In one embodiment, the moisture curing catalyst useful for facilitating the moisture curing of the silicone compositions is selected from but is not limited to dibutyltin dilaurate, dimethyldineodecanoatetin, dioctyltin didecylmercaptide, bis(neodecanoyloxy)dioctylstannane, dimethylbis(oleoyloxy)stannane, dibutyltindiacetate, dibutyltindimethoxide, tinoctoate, isobutyltintriceroate, dibutyltinoxide, solubilized dibutyl tin oxide, dibutyltin bisdiisooctylphthalate, bis-tripropoxysilyl dioctyltin, dibutyltin bis-acetylacetone, silylated dibutyltin dioxide, carbomethoxyphenyl tin tris-uberate, isobutyltin triceroate, dimethyltin dibutyrate, dimethyltin di-neodecanoate, triethyltin tartarate, dibutyltin dibenzoate, tin oleate, tin naphthenate, butyltintri-2-ethylhexylhexoate, tinbutyrate, d-ioctyltin d-idecylm ercaptide, bis(neodecanoyloxy)d-ioctylstannane, or dimethylbis(oleoyloxy)stannane. In one preferred embodiment, the moisture curing catalyst is selected from a group of dimethyldineodecanoatetin (available from Momentive Performance Materials Inc. under the trade name of FOMREZ UL-28, dioctyltin didecylmercaptide (available from Momentive Performance Materials Inc. under the trade name of FOMREZ UL-32), bis(neodecanoyloxy)dioctylstannane (available from Momentive Performance Materials Inc. under the trade name of FOMREZ UL-38), dimethylbis(oleoyloxy)stannane (available from Momentive Performance Materials Inc. under the trade name of FOMREZ UL-50), and combination thereof. More preferably, the moisture curing catalyst is dimethyldineodecanoatetin. In the moisture compositions according to the present invention, the moisture curing catalyst is present in an amount from 0.1 to 5% by weight, based on the total weight of the compositions.
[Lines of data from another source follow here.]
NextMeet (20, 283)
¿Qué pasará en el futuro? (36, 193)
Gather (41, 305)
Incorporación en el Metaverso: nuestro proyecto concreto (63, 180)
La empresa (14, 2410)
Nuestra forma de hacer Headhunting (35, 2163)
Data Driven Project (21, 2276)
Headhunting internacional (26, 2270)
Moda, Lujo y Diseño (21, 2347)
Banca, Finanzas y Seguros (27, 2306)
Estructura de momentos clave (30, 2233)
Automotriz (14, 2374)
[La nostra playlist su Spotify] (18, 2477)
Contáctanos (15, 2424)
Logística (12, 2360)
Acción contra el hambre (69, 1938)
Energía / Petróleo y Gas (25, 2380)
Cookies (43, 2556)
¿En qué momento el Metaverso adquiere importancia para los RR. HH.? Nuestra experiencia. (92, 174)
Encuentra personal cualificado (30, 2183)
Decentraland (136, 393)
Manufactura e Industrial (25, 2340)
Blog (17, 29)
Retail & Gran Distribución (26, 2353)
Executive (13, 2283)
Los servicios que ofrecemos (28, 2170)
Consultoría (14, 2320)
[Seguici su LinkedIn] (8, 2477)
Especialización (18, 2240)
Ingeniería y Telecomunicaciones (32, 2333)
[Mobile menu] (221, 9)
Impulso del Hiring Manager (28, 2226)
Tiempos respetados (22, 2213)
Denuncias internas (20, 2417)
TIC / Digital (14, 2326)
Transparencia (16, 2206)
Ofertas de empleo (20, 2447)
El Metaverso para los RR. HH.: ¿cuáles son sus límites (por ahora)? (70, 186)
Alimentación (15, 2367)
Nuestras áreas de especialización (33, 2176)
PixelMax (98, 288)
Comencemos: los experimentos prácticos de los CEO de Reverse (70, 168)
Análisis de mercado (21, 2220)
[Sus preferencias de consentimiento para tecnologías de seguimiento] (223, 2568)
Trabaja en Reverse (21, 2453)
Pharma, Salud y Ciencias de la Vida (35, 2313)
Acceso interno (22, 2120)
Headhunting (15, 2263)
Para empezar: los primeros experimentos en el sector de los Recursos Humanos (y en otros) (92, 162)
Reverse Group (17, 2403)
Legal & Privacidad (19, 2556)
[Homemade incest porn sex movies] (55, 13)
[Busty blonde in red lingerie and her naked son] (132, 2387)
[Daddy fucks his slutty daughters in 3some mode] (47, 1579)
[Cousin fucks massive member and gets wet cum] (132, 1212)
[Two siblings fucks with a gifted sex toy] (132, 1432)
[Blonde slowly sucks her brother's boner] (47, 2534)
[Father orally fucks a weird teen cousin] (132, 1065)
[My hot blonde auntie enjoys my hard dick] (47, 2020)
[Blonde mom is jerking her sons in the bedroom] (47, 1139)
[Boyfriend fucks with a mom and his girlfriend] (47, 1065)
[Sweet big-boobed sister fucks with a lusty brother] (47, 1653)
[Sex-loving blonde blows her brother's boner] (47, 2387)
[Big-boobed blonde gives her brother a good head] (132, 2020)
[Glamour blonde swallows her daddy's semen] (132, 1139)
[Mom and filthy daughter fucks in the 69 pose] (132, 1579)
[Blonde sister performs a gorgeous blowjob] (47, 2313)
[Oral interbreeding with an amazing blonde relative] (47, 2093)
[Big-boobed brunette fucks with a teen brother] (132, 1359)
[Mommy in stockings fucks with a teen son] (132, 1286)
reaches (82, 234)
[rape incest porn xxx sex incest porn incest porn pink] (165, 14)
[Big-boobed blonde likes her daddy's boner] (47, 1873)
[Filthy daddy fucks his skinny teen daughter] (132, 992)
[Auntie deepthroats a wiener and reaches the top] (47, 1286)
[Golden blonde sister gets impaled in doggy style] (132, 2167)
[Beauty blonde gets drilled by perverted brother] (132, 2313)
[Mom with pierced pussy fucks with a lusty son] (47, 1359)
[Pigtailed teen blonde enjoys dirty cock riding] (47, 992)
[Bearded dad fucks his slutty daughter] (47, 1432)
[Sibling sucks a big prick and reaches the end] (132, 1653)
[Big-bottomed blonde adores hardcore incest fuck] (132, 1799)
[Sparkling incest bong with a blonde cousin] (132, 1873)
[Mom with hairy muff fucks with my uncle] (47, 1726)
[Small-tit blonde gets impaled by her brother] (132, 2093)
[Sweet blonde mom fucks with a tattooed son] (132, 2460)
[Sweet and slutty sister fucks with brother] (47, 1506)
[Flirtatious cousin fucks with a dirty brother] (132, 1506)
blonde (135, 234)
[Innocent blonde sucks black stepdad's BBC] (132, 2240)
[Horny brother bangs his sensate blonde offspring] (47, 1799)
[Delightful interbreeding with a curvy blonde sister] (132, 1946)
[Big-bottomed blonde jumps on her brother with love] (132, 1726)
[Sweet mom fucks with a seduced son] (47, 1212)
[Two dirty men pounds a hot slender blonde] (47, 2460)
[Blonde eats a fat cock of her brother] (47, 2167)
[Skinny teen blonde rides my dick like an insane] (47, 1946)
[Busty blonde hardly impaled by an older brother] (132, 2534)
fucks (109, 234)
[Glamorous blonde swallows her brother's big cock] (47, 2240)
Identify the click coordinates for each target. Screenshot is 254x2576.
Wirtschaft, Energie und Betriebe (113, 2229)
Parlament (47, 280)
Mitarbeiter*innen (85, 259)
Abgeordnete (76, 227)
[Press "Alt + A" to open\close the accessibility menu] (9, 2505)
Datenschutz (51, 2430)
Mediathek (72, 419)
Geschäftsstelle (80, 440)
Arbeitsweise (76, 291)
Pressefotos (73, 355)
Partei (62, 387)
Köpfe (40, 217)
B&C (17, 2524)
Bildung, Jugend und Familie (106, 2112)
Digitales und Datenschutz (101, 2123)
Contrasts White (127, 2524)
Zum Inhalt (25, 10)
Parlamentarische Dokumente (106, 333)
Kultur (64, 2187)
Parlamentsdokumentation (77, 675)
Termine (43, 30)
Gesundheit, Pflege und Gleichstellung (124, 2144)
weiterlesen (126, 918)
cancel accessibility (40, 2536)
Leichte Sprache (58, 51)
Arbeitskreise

Environmental regulatory agencies and directives, however, have increased or are expected to increase restrictions on the use of organotin compounds in formulated products. For example, compositions with greater than 0.5 wt. % dibutyltin presently require labeling as toxic with reproductive IB classification. Dibutyltin containing compositions are proposed to be completely phased out in consumer applications during the next three to five years. The use of alternative organotin compounds such as dioctyltin compounds and dimethyltin compounds can only be considered as a short-term remedial plan, as these organotin compounds may also be regulated in the future. It would be beneficial to identify non-tin-based compounds that accelerate the condensation curing of moisture-curable silicone compositions. Examples of non-toxic substitutes for organotin catalysts include titanium isopropoxide, zirconium octanoate, iron octanoate, zinc octanoate, cobalt naphthenate, tetrapropyltitanate, tetrabutyltitanate, and the like. Other non-toxic substitutes for organotin catalysts are based on amino acid compounds. Examples of amino acid catalysts where the amino acid compound is an N-substituted amino acid comprising at least one group other than hydrogen attached to the N-terminus. In another embodiment, the present invention may include curable compositions employing an amino acid compound as a condensation accelerator where the amino acid compound is an O-substituted amino acid comprising a group other than hydrogen attached to the 0-terminus. Other suitable amine catalysts include, for example, amino-functional silanes. The non-toxic moisture cure catalyst is employed in an amount sufficient to effectuate moisture-cure, which generally is from about 0.05% to about 5.00% by weight, and advantageously from about 0.5% to about 2.5% by weight.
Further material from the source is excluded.